Wow. Who would have ever thought that? Finally, a real news item. The survey says: “Obama far more popular in Europe than America.” I had no idea. Uh, been there, done that, haven’t we?

And of course there are bound to be reasons for why this is so back home, but nobody over here would be particularly interested in those reasons because, well, “Obama far more popular in Europe than America.” And the bad stuff can still be attributed to Bush anyway, right? I don’t believe that there’s a statute of limitations on that one.

Obama’s approval rating stands at an enviable 78% among them, compared to a more mediocre 52% among the US public.

Jubiläumswiesnbier?

Go ahead. Say that ten times really fast.

My oh my, it seems just like yesterday that the Oktoberfest began. 200 years ago, I mean.

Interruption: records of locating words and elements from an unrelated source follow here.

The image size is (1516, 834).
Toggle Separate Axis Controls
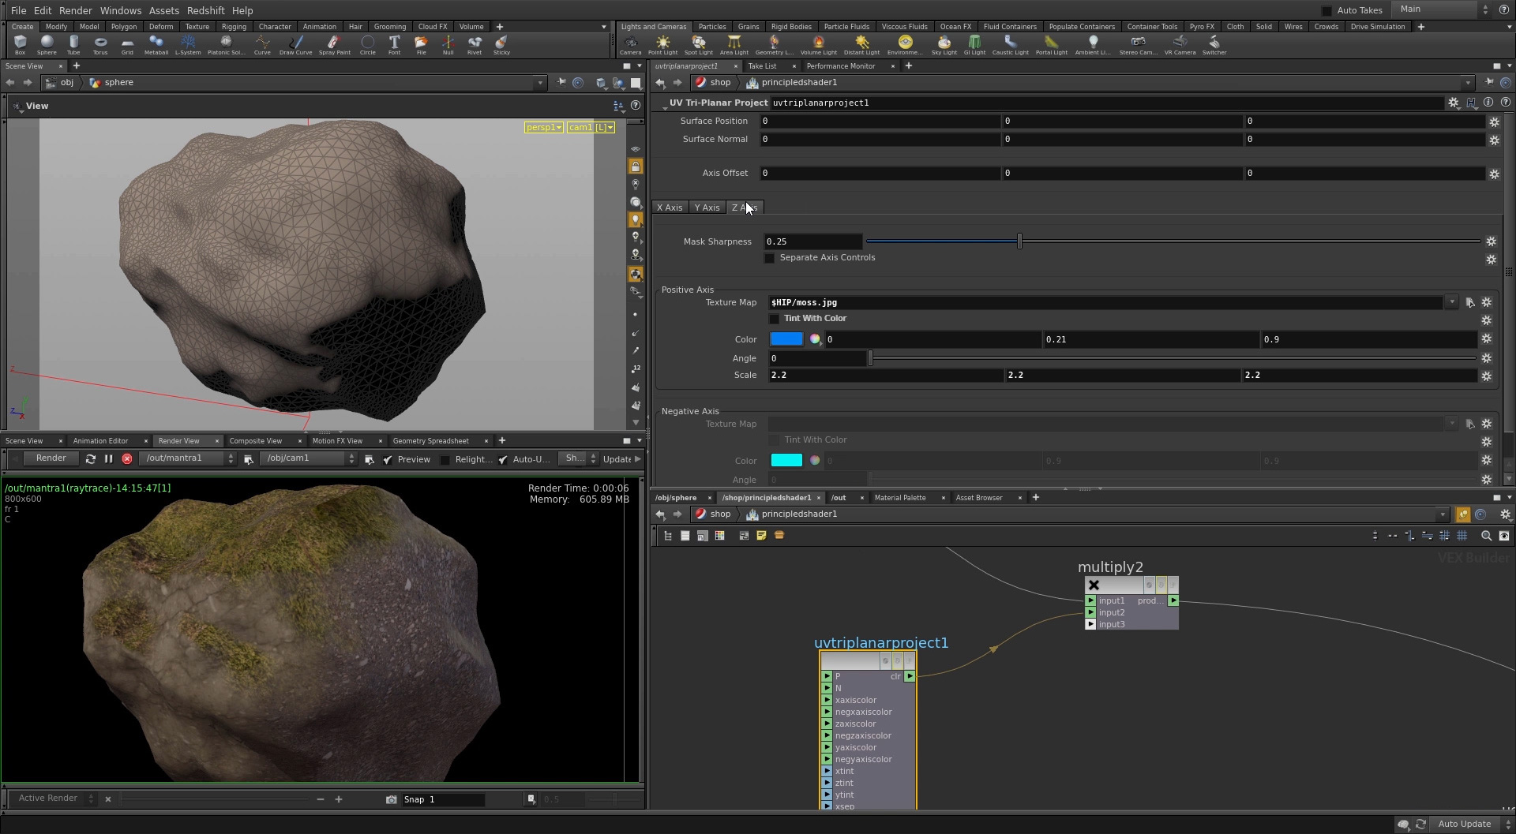click(x=770, y=258)
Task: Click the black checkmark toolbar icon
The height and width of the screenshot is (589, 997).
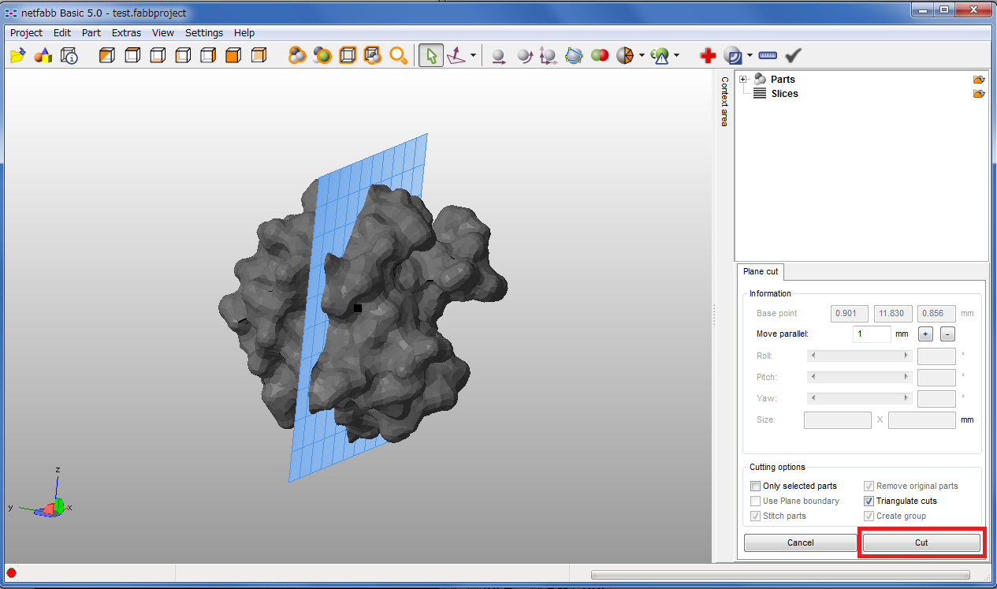Action: tap(793, 56)
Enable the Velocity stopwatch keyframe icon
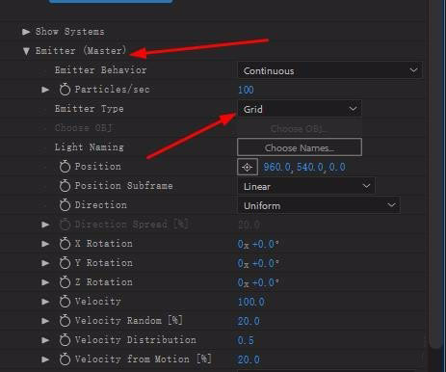This screenshot has height=372, width=446. 65,302
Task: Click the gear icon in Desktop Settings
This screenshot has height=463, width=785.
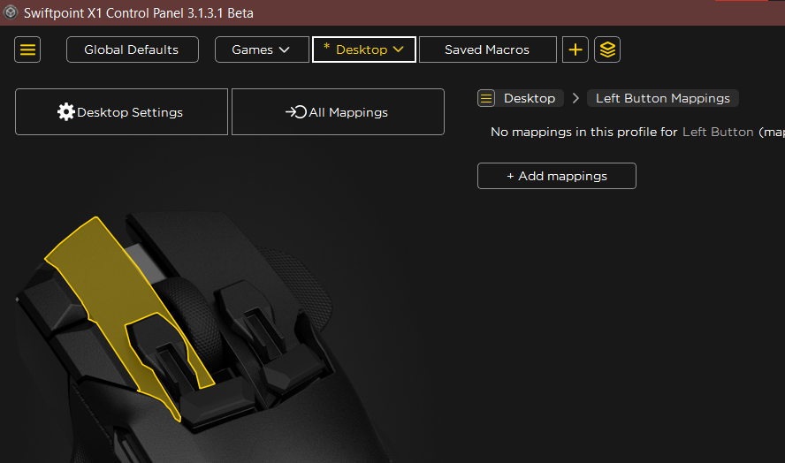Action: click(x=65, y=112)
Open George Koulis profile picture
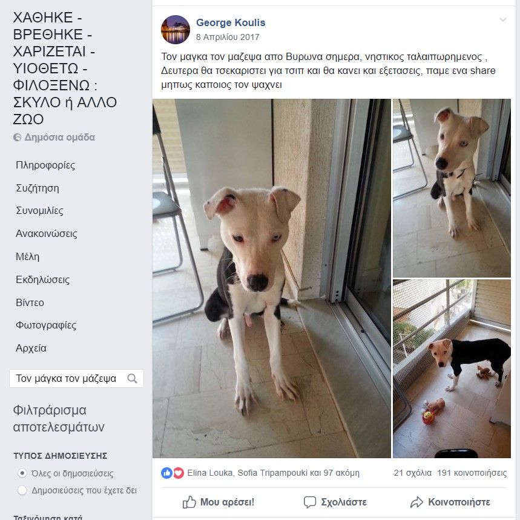520x520 pixels. coord(176,30)
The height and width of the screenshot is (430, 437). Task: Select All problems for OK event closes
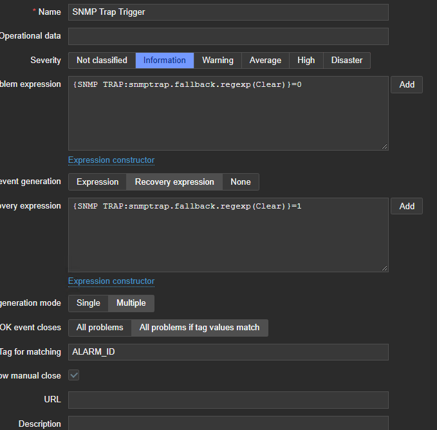[100, 328]
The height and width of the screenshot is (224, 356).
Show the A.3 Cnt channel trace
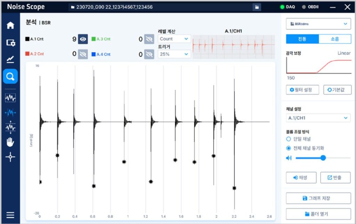149,39
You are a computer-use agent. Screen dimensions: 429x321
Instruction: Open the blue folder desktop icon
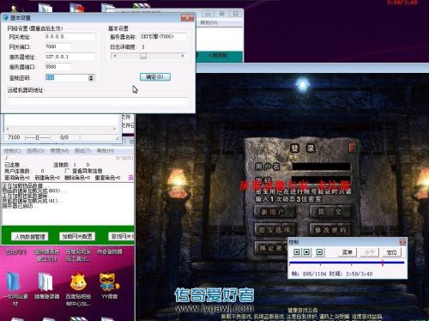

And to honor this hallowed event, and to be able to charge even more than usual for the stuff, six rival Bavarian breweries are calling a beer truce to brew a speciel brew in beer-heavenly peace and love and justice together forever amen; that there Jubiläumswiesnbier thing mentioned up there.

The top-secret recipe being used will produce an “amber-colored special beer full-bodied in taste with a flowery malt aroma” and a beer, with an alcohol content of 6 percent, that’ll also knock your Ding in the dirt. But it’s all in the name of tradition, people, OK? Like, it took 200 years to get here, you know?

Even though the Oktoberfest tradition is 200 years old this year, the festival is only being held for the 177th time because it was cancelled on 24 occasions in times of war and during two cholera outbreaks in the 19th century.